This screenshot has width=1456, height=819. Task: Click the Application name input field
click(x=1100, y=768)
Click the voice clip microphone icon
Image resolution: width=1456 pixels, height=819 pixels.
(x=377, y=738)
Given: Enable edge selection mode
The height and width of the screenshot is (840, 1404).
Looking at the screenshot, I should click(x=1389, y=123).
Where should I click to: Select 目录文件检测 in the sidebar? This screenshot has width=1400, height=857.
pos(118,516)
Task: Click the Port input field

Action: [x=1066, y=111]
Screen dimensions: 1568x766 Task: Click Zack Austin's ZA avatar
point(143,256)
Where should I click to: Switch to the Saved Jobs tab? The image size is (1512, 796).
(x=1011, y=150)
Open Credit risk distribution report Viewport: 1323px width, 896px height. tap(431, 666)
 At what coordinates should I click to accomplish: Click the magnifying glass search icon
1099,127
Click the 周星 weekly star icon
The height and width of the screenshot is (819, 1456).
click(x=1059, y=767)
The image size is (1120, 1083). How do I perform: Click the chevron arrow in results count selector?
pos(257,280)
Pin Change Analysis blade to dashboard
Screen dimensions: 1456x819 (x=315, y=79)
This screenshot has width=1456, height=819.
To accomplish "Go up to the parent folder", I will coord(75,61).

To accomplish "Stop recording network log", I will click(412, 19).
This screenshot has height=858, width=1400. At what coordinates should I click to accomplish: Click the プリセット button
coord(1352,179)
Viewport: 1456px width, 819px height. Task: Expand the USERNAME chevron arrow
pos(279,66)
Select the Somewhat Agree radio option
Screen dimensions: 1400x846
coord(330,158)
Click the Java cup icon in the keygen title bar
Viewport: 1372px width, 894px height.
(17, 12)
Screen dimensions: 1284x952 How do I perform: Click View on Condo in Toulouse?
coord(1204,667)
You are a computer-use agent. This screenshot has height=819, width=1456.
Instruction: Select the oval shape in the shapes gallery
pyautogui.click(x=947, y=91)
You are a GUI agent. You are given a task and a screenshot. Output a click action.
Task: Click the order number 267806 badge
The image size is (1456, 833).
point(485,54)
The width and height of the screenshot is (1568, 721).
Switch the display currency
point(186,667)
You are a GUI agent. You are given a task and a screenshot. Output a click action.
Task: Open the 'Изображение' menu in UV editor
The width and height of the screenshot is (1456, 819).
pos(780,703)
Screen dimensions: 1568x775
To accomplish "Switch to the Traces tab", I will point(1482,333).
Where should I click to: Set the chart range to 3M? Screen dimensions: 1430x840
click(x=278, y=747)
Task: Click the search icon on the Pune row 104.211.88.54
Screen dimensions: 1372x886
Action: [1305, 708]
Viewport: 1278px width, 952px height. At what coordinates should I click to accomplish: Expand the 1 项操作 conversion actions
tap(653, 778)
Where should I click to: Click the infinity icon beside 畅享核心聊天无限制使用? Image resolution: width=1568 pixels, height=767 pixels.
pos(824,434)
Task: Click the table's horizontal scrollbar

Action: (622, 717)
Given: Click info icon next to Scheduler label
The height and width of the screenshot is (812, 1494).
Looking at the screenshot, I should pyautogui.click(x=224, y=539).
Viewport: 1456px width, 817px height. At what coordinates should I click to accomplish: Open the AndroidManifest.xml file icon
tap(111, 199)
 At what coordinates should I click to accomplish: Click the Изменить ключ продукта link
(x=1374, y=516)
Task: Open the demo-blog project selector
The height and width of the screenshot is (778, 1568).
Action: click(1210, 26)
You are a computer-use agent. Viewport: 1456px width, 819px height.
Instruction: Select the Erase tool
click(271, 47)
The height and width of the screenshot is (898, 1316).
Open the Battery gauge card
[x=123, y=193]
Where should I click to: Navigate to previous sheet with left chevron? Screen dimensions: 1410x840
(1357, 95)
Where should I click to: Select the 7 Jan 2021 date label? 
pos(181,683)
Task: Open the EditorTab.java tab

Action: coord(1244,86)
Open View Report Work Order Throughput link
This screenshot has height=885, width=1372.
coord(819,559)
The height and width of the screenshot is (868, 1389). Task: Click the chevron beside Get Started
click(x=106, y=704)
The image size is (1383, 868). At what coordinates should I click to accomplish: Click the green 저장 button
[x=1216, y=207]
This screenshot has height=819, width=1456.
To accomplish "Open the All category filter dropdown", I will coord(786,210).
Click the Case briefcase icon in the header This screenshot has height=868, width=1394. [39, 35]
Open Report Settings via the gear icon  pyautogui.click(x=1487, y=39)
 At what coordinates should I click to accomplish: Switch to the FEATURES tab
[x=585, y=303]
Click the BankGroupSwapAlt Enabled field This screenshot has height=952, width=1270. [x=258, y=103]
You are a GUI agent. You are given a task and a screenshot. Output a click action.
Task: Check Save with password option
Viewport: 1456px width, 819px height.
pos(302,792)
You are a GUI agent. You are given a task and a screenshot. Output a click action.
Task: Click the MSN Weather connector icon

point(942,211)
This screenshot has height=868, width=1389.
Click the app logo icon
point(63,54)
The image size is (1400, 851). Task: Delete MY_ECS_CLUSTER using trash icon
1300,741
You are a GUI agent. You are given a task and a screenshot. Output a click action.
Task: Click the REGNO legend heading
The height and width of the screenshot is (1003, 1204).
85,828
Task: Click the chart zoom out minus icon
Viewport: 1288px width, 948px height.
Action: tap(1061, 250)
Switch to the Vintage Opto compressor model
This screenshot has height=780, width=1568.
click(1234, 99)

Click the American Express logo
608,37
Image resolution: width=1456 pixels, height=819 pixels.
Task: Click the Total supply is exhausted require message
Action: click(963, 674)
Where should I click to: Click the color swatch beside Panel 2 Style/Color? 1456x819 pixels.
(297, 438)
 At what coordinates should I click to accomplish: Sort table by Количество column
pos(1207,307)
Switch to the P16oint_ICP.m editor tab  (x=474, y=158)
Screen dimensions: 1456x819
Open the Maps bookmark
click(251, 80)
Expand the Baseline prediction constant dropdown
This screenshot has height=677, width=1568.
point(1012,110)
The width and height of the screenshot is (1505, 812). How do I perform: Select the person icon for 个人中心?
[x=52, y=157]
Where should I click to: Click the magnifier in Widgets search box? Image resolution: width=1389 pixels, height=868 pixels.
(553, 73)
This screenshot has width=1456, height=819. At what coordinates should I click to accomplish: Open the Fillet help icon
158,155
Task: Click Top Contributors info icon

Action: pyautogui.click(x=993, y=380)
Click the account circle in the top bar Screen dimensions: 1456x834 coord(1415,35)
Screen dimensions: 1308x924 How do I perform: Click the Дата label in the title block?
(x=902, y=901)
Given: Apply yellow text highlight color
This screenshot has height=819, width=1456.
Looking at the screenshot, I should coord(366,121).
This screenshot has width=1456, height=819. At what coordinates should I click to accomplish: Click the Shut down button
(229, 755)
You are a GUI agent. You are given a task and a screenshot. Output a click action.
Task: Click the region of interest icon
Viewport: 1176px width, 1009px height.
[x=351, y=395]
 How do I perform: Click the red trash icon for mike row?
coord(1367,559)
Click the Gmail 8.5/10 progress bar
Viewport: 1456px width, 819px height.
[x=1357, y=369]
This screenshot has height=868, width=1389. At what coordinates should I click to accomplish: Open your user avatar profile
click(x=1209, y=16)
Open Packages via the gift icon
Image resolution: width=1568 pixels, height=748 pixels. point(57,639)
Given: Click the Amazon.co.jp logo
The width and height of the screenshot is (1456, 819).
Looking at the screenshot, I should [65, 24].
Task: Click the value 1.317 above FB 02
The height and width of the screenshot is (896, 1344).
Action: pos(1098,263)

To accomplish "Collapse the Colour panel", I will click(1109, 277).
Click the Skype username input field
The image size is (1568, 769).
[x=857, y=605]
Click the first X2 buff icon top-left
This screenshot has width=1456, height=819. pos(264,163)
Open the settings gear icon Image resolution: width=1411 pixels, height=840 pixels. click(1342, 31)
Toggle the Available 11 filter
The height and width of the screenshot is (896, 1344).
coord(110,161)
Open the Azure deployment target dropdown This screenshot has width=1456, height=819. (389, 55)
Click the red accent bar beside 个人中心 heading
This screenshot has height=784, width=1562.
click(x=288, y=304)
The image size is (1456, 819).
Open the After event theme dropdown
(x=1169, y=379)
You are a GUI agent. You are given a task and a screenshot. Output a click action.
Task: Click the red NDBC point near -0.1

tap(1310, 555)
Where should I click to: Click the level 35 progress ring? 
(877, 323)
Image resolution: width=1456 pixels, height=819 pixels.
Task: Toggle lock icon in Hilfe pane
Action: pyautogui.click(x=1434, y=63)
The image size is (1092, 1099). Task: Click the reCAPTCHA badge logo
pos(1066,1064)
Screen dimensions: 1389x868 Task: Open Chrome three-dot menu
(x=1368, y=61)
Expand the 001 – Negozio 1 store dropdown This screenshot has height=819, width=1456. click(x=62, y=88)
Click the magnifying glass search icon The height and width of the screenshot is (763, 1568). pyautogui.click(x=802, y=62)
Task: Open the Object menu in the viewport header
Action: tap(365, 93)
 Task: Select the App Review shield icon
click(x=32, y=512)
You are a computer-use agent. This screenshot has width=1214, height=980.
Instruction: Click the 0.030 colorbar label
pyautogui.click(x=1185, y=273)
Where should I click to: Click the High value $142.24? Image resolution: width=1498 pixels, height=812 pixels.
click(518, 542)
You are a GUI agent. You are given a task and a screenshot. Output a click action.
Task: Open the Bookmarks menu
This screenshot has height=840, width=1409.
□ □ □ □ □
YOUR ASSIGNMENT - Show all lines from the data that contain "filter".

OUTPUT OF THE EXERCISE -
To accomplish "Open the All category filter dropdown", I will coord(786,210).
Toggle the Available 11 filter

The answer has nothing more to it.